▶ [TASK GOAL]
Select every line in the data below that contains the string "sound" and copy each one out.

▶ [PROVIDED RECORDS]
##########

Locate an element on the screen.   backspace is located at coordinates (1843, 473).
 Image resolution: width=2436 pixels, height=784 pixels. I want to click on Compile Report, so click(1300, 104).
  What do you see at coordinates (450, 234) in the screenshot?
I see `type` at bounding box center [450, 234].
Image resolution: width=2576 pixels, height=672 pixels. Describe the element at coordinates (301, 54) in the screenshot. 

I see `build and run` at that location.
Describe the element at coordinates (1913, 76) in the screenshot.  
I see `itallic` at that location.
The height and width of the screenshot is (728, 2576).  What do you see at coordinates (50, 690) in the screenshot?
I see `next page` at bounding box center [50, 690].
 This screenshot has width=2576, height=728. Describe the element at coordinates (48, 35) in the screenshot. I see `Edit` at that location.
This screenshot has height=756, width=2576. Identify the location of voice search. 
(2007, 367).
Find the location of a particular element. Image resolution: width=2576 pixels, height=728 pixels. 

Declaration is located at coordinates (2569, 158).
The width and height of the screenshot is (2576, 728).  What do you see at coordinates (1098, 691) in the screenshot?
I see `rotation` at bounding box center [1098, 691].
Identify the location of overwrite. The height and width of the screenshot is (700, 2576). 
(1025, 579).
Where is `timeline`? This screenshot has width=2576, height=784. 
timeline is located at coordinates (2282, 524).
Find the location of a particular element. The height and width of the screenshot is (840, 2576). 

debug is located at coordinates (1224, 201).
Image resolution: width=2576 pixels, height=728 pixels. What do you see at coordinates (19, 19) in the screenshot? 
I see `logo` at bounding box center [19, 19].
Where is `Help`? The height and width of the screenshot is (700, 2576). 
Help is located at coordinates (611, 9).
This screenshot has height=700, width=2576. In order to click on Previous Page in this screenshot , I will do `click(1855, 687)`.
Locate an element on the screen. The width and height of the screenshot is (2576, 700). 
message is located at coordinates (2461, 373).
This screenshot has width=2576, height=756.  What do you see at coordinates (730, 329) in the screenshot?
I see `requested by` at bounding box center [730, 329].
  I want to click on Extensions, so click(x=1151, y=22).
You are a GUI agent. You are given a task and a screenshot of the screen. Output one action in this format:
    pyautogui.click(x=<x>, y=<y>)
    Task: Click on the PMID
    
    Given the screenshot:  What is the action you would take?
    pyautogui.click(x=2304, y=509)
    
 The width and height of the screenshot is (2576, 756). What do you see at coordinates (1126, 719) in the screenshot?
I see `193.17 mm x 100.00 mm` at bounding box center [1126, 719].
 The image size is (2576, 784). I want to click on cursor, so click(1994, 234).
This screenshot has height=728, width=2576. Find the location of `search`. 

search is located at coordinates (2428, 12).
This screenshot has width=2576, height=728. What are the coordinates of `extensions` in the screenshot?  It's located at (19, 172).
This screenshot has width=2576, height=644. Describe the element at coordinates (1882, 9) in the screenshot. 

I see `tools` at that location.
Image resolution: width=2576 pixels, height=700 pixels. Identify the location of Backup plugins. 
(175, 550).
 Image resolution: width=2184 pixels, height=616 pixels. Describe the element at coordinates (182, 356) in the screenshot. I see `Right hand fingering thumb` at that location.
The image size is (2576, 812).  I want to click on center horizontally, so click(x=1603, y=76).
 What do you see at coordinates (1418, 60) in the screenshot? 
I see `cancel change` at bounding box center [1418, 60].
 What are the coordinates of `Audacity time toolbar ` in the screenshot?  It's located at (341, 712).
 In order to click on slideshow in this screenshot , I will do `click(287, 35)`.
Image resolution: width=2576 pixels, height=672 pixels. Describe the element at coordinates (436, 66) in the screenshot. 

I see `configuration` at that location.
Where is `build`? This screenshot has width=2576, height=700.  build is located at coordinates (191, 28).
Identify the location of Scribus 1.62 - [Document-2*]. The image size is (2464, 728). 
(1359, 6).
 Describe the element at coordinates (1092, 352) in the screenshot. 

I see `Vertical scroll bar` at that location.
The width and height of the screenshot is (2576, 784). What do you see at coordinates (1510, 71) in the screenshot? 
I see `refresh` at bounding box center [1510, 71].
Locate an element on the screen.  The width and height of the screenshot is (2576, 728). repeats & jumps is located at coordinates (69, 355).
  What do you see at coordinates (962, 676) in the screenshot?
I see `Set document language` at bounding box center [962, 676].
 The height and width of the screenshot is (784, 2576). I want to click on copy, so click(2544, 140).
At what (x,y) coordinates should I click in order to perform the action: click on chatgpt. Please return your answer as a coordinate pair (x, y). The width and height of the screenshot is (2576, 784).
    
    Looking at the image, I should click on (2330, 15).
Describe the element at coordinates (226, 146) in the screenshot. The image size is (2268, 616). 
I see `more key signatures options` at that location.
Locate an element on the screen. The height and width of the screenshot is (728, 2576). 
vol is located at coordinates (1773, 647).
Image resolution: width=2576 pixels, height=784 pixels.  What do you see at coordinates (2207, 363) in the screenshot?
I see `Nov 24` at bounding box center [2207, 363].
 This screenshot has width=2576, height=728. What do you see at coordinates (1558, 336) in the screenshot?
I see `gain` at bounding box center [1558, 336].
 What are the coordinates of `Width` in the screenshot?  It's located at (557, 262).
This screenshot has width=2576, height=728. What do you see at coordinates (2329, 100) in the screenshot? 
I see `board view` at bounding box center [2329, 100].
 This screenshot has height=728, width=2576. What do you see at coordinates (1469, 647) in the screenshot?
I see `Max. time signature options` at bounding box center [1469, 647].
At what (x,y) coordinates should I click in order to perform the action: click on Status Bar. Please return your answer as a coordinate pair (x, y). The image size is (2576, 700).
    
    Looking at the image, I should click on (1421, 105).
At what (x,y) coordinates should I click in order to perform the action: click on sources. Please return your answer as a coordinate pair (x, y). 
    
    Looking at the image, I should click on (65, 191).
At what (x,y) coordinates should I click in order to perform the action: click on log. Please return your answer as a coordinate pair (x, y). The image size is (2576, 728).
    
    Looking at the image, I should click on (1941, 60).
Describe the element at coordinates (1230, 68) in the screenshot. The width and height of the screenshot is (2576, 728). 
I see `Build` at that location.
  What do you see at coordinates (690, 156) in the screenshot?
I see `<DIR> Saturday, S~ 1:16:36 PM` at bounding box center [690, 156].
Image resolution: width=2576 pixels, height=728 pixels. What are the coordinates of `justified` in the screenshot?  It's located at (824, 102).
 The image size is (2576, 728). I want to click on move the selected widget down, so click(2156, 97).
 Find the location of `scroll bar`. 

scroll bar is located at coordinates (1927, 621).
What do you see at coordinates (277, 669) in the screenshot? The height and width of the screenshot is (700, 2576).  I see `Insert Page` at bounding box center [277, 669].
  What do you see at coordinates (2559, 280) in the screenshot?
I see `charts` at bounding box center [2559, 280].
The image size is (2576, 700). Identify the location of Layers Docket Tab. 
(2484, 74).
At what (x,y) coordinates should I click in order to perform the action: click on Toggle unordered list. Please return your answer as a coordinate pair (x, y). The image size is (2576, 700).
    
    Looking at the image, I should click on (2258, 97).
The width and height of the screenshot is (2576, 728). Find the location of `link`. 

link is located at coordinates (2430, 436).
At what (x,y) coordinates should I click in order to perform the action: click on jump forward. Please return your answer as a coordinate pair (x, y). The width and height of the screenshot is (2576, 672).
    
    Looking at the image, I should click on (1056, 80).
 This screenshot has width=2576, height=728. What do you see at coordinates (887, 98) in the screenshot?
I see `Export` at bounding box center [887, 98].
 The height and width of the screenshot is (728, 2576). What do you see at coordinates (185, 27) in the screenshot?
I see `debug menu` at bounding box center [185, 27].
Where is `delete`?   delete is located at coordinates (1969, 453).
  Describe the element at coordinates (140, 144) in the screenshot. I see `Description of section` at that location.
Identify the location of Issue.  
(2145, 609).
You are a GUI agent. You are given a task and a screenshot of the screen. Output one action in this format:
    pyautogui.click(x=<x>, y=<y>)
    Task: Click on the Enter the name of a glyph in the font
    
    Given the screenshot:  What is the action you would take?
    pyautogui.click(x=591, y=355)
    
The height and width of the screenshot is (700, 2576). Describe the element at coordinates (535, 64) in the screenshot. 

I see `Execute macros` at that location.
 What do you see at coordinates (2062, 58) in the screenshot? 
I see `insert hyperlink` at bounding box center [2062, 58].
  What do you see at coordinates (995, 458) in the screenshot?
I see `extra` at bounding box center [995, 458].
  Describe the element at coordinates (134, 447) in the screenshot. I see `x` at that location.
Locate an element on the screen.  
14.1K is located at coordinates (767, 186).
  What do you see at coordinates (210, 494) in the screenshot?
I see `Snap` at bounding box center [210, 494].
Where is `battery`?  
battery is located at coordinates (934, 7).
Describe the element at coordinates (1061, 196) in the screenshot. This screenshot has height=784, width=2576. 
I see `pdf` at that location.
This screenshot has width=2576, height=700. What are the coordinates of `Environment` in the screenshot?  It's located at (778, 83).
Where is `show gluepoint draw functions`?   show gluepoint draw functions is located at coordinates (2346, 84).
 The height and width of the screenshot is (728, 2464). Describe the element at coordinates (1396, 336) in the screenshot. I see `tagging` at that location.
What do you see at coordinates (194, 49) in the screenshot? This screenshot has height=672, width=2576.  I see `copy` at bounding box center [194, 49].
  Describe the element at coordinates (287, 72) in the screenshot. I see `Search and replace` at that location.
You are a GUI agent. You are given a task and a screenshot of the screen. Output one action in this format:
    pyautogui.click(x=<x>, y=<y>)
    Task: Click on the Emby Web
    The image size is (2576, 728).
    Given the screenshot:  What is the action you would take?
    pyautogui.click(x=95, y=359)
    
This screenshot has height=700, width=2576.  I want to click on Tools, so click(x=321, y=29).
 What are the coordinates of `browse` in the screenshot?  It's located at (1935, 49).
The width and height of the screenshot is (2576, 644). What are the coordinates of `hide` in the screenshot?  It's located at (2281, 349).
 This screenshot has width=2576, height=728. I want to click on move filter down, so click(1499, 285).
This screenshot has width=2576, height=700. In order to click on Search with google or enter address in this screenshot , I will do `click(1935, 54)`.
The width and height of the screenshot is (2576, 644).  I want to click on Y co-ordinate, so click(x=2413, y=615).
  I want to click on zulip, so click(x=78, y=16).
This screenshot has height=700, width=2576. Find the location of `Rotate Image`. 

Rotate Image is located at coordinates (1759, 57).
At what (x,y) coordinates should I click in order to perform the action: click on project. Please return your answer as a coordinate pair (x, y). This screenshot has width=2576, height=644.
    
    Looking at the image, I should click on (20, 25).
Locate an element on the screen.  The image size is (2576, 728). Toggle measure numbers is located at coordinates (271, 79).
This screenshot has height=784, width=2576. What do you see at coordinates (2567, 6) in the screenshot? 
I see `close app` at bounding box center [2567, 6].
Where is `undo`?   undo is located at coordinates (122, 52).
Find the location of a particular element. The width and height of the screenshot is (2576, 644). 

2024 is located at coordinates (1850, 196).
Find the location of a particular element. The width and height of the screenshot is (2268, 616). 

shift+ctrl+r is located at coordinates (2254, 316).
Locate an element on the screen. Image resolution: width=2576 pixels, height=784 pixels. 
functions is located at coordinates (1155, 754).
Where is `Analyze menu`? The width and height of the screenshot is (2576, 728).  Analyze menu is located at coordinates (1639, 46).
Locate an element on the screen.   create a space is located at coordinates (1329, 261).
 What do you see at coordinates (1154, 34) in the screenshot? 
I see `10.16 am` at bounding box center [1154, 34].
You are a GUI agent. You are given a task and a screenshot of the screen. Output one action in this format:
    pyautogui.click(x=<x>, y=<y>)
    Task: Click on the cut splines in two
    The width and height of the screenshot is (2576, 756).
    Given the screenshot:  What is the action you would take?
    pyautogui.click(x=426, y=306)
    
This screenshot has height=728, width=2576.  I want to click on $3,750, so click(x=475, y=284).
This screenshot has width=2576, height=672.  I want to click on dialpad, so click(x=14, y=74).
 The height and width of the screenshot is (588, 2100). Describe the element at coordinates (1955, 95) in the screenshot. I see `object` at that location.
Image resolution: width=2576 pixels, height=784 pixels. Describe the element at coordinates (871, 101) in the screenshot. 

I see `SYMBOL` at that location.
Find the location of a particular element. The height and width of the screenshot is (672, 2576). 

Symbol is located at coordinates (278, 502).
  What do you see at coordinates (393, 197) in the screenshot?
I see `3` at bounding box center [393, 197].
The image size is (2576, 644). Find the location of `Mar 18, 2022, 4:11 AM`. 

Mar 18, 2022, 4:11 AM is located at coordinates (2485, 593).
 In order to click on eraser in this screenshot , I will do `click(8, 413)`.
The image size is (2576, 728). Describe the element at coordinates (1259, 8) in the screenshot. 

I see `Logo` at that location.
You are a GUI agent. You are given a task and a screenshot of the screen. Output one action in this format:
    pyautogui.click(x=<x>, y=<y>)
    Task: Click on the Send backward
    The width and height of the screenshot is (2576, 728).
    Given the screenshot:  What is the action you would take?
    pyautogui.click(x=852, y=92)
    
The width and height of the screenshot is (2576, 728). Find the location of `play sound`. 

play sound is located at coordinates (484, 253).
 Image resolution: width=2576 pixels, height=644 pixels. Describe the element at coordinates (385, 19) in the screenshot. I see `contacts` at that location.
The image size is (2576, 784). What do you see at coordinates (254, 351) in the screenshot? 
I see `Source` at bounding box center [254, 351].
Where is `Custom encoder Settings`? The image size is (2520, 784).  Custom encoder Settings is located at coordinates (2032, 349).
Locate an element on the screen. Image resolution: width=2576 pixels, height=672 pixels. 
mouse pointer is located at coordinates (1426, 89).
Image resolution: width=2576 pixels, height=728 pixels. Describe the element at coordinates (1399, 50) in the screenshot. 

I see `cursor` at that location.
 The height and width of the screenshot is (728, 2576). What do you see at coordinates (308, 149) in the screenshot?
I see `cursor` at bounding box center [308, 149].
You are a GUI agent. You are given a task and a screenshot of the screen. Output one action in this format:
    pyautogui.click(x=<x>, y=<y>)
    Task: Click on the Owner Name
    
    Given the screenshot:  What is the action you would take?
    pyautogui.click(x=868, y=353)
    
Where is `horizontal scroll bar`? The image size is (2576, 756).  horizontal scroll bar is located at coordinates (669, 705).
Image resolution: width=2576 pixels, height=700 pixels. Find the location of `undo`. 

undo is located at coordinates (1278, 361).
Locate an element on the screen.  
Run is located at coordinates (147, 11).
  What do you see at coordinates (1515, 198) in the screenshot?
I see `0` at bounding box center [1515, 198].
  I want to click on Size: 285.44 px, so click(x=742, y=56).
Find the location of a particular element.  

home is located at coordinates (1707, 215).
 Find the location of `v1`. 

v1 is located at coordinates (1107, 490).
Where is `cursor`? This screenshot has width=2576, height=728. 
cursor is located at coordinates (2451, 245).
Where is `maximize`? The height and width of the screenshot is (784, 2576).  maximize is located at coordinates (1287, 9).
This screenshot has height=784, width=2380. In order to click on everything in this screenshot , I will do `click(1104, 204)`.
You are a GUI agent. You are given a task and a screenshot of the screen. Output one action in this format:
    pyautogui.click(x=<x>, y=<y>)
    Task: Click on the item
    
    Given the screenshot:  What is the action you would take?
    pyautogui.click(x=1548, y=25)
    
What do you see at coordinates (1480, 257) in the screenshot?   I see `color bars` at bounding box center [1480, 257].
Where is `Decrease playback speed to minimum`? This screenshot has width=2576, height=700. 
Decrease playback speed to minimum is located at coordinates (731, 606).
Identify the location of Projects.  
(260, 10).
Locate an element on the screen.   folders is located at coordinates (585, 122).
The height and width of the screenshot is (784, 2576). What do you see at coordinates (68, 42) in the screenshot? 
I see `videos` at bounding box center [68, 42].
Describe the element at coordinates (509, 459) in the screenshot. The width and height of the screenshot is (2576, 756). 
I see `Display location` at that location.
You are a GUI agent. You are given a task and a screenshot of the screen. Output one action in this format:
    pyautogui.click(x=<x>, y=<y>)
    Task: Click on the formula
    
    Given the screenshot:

##########

▶ [OUTPUT FOR THIS TASK]
The width and height of the screenshot is (2576, 728). Find the location of `play sound`. 
play sound is located at coordinates (484, 253).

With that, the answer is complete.